Records from a data collection
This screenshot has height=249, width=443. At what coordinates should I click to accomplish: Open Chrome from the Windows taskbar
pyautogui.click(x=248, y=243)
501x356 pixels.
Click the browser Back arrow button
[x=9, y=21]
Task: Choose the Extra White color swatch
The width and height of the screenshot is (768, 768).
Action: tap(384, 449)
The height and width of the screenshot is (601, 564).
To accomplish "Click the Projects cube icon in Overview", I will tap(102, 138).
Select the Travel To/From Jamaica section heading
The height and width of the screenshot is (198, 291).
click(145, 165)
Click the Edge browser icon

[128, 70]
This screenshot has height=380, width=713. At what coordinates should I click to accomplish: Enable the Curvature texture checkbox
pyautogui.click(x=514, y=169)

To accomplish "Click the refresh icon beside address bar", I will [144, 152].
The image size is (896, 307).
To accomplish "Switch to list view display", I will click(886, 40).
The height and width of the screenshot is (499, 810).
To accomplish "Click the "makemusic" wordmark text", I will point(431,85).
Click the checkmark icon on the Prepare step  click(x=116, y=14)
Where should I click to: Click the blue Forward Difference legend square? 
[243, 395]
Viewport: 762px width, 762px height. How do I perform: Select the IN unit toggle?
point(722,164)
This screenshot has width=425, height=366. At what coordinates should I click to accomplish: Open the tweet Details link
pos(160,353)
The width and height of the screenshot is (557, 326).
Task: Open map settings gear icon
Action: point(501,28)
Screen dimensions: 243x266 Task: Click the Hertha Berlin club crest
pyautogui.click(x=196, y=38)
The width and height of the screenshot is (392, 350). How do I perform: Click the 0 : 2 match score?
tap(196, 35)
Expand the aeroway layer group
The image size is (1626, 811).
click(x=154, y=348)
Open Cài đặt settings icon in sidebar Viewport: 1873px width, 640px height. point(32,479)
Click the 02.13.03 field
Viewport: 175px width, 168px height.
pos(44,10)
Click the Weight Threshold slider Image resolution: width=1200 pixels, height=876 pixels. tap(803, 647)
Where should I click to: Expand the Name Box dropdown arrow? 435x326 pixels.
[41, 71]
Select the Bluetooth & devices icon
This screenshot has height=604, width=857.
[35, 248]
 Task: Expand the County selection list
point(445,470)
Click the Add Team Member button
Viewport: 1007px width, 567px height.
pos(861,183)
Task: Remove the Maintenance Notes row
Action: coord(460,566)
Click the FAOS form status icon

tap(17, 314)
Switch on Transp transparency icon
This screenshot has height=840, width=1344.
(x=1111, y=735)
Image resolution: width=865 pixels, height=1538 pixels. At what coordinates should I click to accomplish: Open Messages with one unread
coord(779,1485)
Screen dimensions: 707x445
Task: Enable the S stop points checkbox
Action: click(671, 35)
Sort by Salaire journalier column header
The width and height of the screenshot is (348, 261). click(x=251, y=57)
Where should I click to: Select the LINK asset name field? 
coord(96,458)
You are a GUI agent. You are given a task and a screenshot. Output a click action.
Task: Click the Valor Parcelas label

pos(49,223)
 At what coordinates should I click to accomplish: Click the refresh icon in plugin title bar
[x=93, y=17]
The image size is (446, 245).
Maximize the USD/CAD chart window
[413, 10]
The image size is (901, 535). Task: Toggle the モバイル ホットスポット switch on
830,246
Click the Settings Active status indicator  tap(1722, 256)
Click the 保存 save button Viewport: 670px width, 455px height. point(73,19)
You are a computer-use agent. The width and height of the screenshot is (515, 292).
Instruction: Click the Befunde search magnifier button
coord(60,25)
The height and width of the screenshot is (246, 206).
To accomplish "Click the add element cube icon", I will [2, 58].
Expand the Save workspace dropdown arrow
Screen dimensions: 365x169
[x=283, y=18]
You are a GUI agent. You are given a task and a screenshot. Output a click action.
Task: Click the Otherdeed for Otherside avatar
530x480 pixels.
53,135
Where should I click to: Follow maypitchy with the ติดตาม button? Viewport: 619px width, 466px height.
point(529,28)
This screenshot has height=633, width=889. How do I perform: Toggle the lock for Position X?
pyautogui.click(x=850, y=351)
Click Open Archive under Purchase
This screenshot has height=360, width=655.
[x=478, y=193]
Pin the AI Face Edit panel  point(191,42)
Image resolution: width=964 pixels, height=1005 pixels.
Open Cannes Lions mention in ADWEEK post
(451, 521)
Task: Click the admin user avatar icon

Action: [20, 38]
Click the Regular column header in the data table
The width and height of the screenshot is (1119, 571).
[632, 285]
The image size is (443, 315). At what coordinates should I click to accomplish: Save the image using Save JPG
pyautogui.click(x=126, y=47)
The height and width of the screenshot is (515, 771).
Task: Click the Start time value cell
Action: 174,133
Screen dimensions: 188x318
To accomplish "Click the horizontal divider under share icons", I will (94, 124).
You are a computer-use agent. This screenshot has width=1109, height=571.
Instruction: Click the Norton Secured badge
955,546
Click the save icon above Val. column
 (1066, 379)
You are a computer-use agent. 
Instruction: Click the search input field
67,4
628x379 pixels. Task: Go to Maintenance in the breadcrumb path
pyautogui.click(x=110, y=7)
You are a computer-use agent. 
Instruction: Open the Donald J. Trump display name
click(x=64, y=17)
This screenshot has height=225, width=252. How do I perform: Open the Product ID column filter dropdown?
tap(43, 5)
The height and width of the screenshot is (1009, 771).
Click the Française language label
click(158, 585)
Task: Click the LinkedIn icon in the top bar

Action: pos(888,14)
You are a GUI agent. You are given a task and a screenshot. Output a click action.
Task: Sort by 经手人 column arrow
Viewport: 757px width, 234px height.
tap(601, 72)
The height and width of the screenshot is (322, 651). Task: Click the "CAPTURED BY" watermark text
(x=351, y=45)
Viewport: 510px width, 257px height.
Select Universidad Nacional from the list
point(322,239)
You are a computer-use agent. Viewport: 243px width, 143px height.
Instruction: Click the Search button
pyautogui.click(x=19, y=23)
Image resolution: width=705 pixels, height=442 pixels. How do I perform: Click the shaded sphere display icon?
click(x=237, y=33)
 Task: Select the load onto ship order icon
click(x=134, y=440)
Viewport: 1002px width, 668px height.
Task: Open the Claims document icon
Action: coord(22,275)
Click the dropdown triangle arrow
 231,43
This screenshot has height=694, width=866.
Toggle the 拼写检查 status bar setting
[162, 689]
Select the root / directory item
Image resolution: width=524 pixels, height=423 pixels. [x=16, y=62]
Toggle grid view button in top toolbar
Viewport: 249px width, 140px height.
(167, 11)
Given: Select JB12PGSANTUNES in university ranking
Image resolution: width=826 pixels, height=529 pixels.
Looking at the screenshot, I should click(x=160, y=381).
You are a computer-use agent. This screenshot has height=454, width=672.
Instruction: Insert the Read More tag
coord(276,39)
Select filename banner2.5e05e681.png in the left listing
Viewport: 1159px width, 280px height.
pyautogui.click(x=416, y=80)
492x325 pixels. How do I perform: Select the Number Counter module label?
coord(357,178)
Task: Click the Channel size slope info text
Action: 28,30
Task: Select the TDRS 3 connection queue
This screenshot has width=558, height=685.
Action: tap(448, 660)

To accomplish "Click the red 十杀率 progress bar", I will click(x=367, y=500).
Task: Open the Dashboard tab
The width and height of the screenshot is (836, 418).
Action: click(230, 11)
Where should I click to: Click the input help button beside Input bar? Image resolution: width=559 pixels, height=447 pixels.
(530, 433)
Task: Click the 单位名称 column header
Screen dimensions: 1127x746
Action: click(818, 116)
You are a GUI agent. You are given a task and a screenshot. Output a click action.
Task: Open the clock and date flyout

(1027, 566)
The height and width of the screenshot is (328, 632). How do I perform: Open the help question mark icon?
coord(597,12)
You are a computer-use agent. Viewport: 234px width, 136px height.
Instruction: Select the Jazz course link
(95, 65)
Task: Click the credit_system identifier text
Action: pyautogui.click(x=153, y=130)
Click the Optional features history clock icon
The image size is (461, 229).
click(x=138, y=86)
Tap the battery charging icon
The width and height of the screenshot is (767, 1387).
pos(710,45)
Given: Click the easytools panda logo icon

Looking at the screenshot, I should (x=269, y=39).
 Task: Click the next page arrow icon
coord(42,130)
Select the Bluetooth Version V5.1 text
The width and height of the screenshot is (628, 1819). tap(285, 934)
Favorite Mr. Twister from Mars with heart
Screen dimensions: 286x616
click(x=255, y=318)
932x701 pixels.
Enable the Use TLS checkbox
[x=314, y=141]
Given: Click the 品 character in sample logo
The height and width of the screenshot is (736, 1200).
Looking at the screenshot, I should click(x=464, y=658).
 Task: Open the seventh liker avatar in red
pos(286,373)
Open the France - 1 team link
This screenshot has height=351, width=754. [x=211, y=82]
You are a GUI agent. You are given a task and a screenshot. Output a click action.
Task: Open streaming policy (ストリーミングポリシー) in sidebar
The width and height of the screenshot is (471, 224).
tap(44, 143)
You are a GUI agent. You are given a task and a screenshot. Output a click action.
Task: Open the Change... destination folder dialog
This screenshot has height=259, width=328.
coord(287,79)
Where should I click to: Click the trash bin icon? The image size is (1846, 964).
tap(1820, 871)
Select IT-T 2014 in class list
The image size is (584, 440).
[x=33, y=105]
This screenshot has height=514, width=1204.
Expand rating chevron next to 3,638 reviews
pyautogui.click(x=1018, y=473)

* **TASK DESCRIPTION**
Filter the records for lines holding the string "under". Copy each one.

* **RESPONSE AREA**
Click Open Archive under Purchase
To accomplish "Click the horizontal divider under share icons", I will (94, 124).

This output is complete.